Coherent subfemtosecond x‑ray pulses generated by high‑order harmonic generation from short‑pulse, ultrahigh‑intensity lasers striking solid‑density plasmas offer a new regime for atomic physics, but the efficiency depends critically on the steepness of the plasma density gradient. At intensities above 10²¹ W cm⁻², an optimal density‑gradient scale length of c/ω₀ maximizes conversion efficiency, reduces divergence, and yields favorable power‑law scaling, while particle‑in‑cell simulations reveal that parametric instabilities and relativistic self‑phase modulation limit HOHG by degrading spectra and efficiency.

Abstract

Coherent x-ray beams with a subfemtosecond (<10(-15) s) pulse duration will enable measurements of fundamental atomic processes in a completely new regime. High-order harmonic generation (HOHG) using short pulse (<100 fs) infrared lasers focused to intensities surpassing 10(18) W cm(-2) onto a solid density plasma is a promising means of generating such short pulses. Critical to the relativistic oscillating mirror mechanism is the steepness of the plasma density gradient at the reflection point, characterized by a scale length, which can strongly influence the harmonic generation mechanism. It is shown that for intensities in excess of 10(21) W cm(-2) an optimum density ramp scale length exists that balances an increase in efficiency with a growth of parametric plasma wave instabilities.

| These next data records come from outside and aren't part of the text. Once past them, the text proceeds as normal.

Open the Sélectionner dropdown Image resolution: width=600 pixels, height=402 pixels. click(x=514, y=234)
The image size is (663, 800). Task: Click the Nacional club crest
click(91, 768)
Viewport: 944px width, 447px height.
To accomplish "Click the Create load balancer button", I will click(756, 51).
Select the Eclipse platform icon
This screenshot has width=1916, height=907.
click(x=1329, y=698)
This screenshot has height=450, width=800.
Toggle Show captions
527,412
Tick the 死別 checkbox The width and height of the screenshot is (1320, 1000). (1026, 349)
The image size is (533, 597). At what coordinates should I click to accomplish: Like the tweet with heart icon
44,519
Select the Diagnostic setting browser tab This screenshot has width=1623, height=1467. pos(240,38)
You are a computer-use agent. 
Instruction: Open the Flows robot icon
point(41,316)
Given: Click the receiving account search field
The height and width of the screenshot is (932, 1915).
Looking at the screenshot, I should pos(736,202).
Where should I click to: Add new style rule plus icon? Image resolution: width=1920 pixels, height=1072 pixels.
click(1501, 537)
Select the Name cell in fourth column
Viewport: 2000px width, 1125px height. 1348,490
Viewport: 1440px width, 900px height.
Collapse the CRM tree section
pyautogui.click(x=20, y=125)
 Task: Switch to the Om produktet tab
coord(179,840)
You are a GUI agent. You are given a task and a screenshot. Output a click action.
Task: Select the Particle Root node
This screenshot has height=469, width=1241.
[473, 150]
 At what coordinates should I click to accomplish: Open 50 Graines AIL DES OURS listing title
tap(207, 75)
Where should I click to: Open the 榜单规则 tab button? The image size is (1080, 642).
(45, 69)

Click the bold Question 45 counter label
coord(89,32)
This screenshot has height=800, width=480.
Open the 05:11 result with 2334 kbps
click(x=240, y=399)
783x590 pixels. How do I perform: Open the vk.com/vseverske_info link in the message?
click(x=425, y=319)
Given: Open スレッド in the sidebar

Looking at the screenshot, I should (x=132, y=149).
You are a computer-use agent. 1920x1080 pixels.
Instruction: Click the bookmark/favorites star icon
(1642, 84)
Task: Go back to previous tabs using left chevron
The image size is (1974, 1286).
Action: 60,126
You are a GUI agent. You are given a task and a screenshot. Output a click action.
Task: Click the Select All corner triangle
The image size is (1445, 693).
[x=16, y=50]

We show that for these higher intensities the optimal scale length is c/ω0, for which a variety of HOHG properties are optimized, including total conversion efficiency, HOHG divergence, and their power law scaling. Particle-in-cell simulations show striking evidence of the HOHG loss mechanism through parametric instabilities and relativistic self-phase modulation, which affect the produced spectra and conversion efficiency.